The Trouble With The BBC's Literary Adaptations


My wife and I are in a season of watching BBC TV adaptations of great literary works. The works of Eliot, Tolstoy, Austen, Hardy and Dickens have graced our TV screen in recent weeks, and they make for pleasant viewing. And as a funny aside, when we moved in, we named every room in our house after great authors or scientists, with 4 of the above 5 each proudly bearing a sign - all except poor Tolstoy, who has yet to find a room. But while watching the TV adaptation of Middlemarch, I sensed more and more of an issue I have with these dramatisations – they are so far removed from the written content of the book that their viewing is at best a pale imitation of the terrific works of literature they claim to represent.

When watching Middlemarch, I noticed that the adaptation rarely uses George Eliot’s actual words - and for a novel so dependent on its narrator's wise, ironic and deeply humane voice, that absence leaves a noticeable gap. I’d put Middlemarch up there with the greatest ever literary works – and reading Middlemarch is a profound experience in large part because of the way George Eliot guides us through the inner lives of her characters as the narrator. Her narration offers one of the broadest insights of the multiple characters you will ever read, often pausing the story to reflect on human nature, morality, and the quiet dignity of ordinary lives. Without this voice, the drama lacks much of the book’s power, because it is devoid of the means to convey Eliot’s brilliant, intricate and meditative prose. 

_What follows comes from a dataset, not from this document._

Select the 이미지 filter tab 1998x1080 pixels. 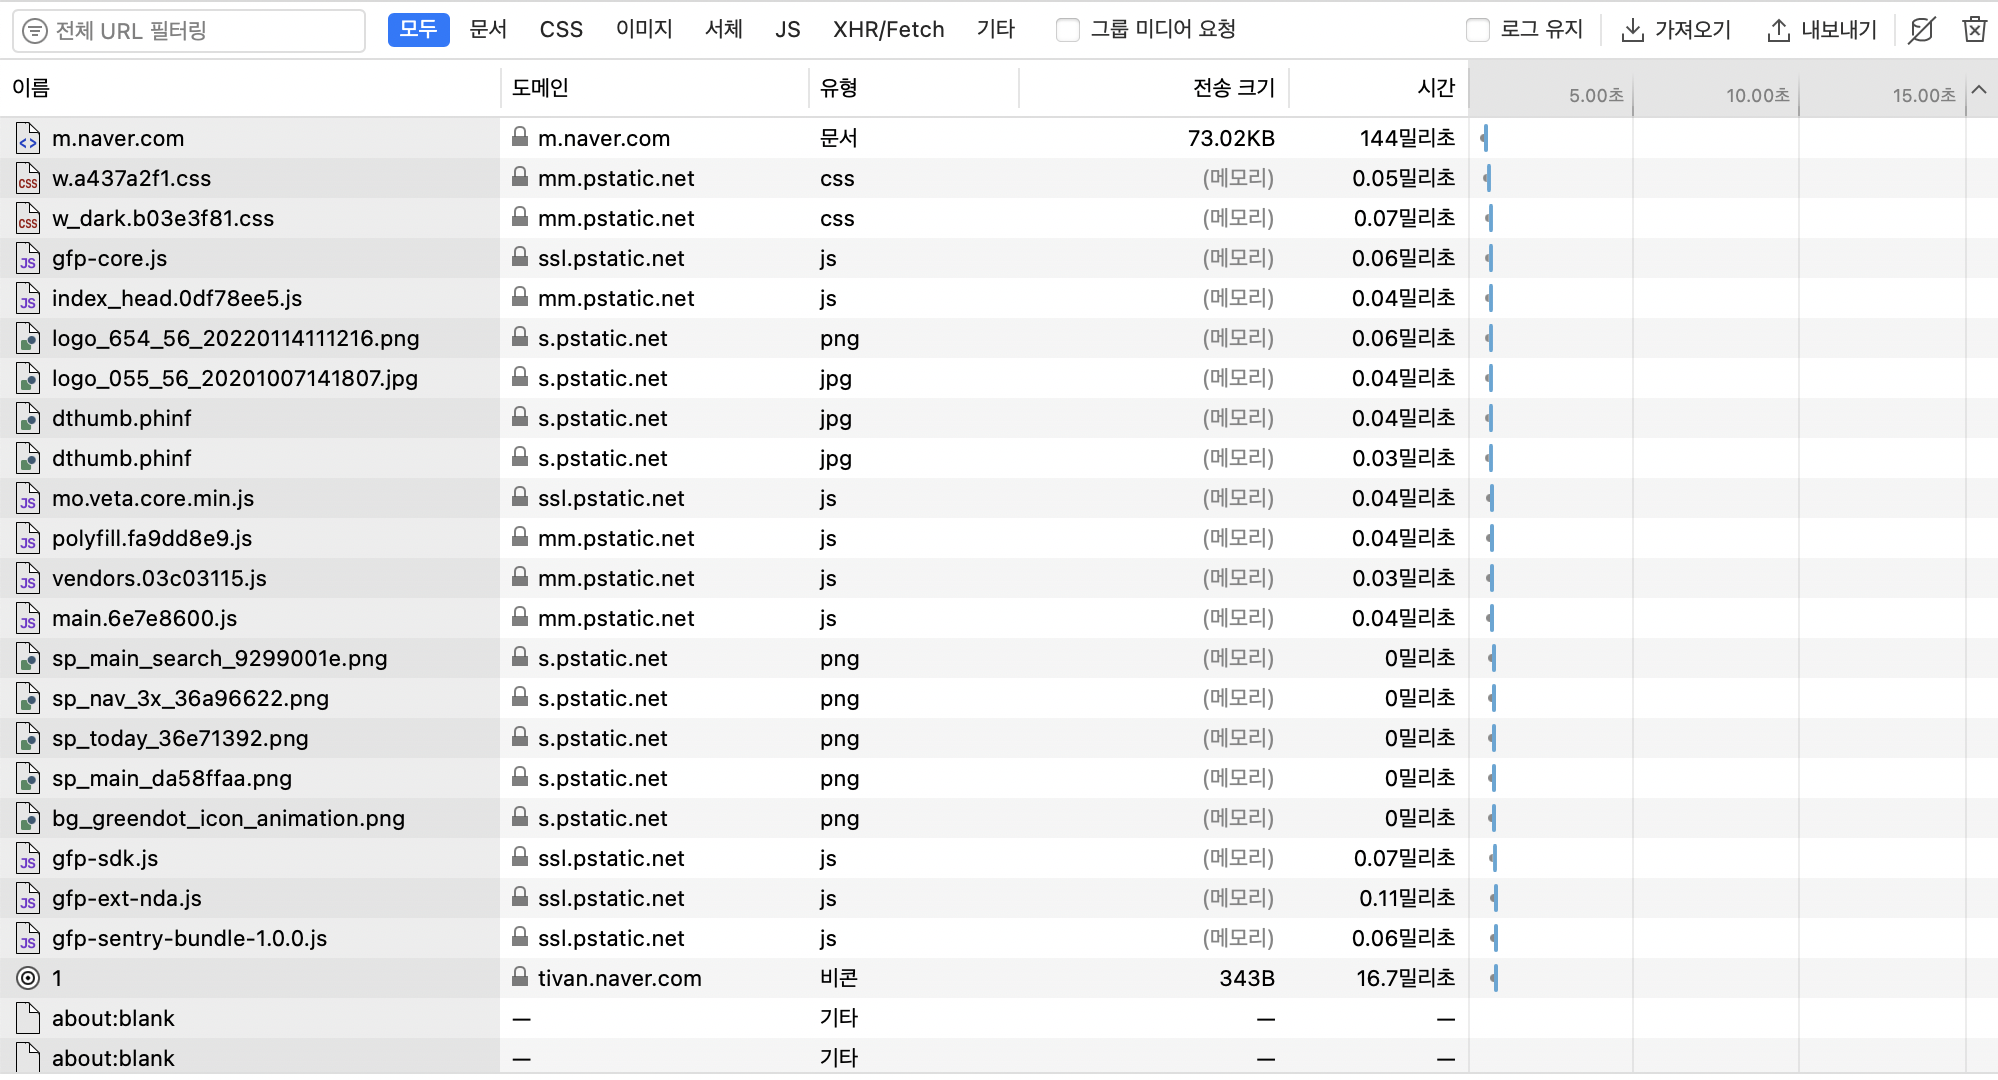(x=644, y=30)
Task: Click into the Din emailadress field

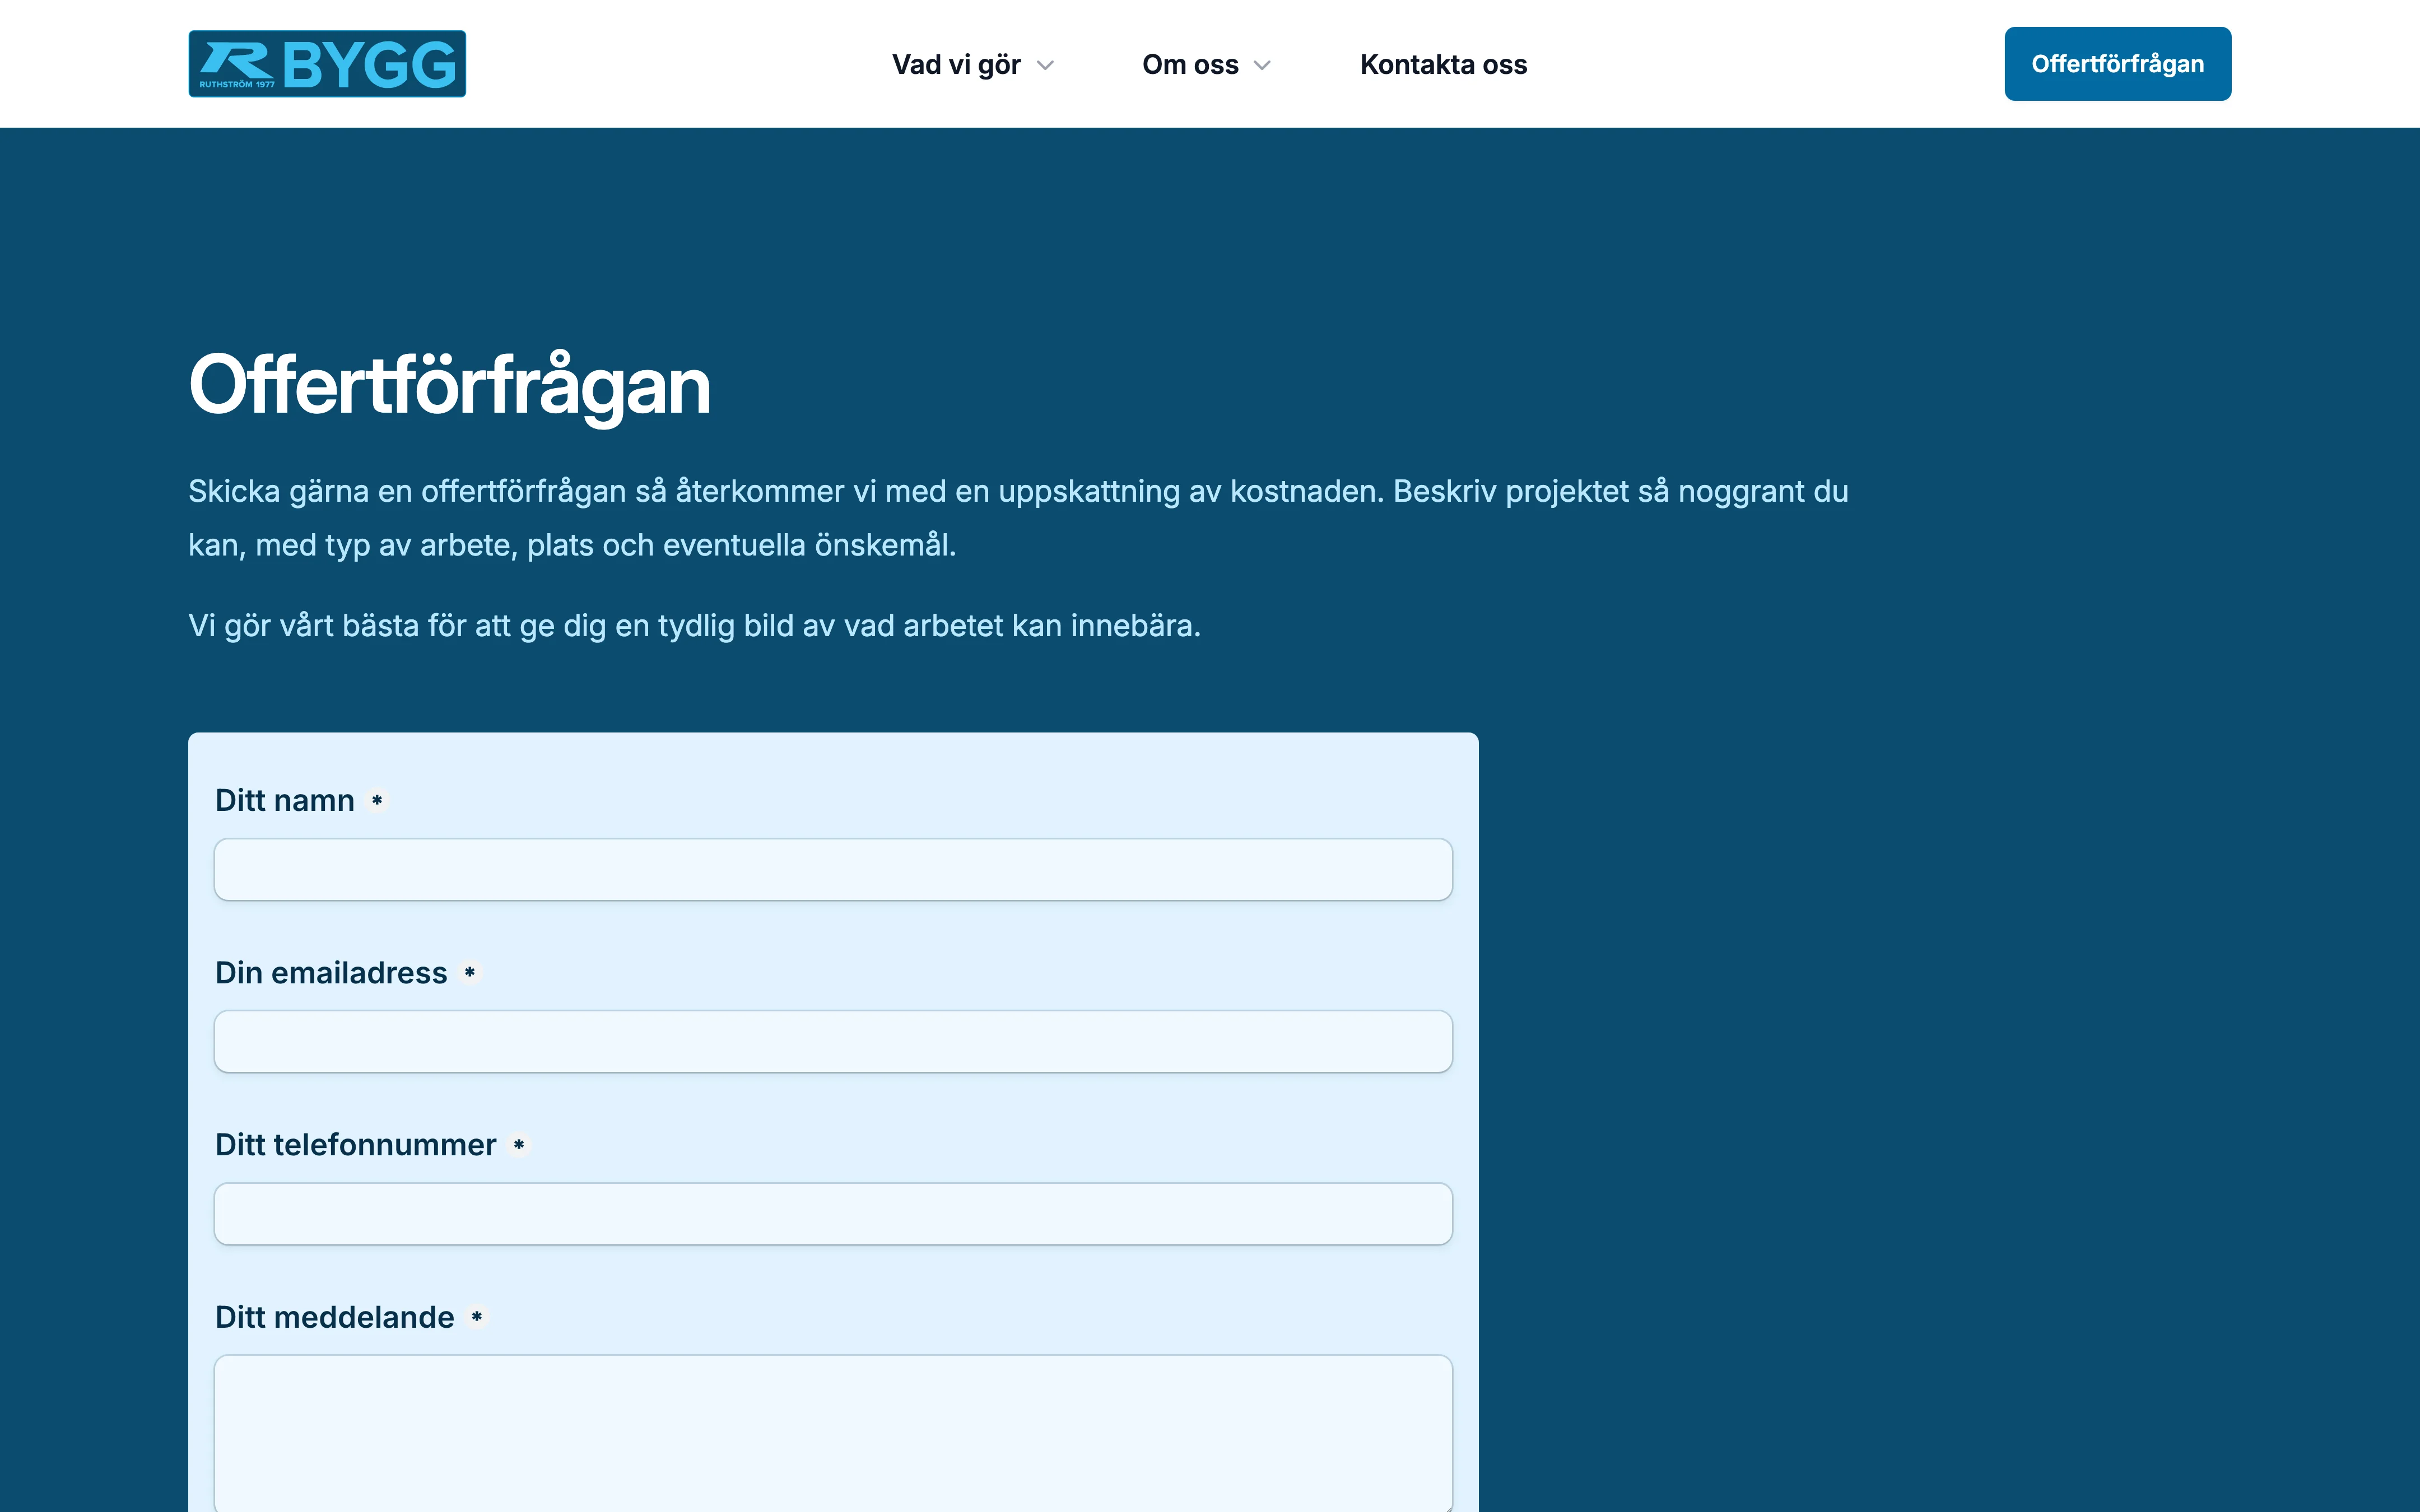Action: [832, 1042]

Much of the book’s brilliance lies in inviting the reader to bathe in superb long sentences, philosophical digressions, and subtle ironies - none of which fit easily into the rhythms of spoken dialogue. I suspect the BBC thought that adapting Middlemarch faithfully would mean laying out the story in psychologically sophisticated voiceover narration and long cerebral speeches that might alienate modern viewers – but if they were prepared to sacrifice that, then it’s no longer authentic Middlemarch, it’s just a fairly decent TV period drama.

I felt the same about the adaptations of Jane Austen’s works. Her novels are also rich with irony, wit, and precise social observation, much of which lies not in what her characters say, but in what the narrator says about them. Austen’s tone is also difficult to capture without quoting her directly – and the adaptations we watched (Pride and Prejudice, Emma, Mansfield Park, Northanger Abbey and Persuasion) kind of…kind of… preserve the broad strokes of her stories and the charm of her characters, and with great casts of actors too, but they lose the razor-sharp narrative voice that gives Austen’s work its enduring brilliance.

I find there’s a slightly different problem with the Dickens TV adaptations. Dickens was a master of theatrical dialogue and memorable caricature, and much of his writing does lend itself to performance. But I found his adaptations often underplayed his darker satire, his biting political commentary, the fierce sense of justice conveyed with such energy and invention, and the rhythm and richness of his prose.

Now, don’t get me wrong, I’m sympathetic that it’s difficult to adapt novels like the above without flattening some of their depth, but I lament the fact that these adaptations feel like a sketch of something much fuller – so brutally stripped of the artistry, rhythm, and soul that made the original profound. It must be a deliberate decision on the part of the creators – but it’s a bit like listening to a symphony through our 20 year old Honda’s car speakers, where the melody remains, but the nuance, texture, and emotional resonance are muffled and diminished.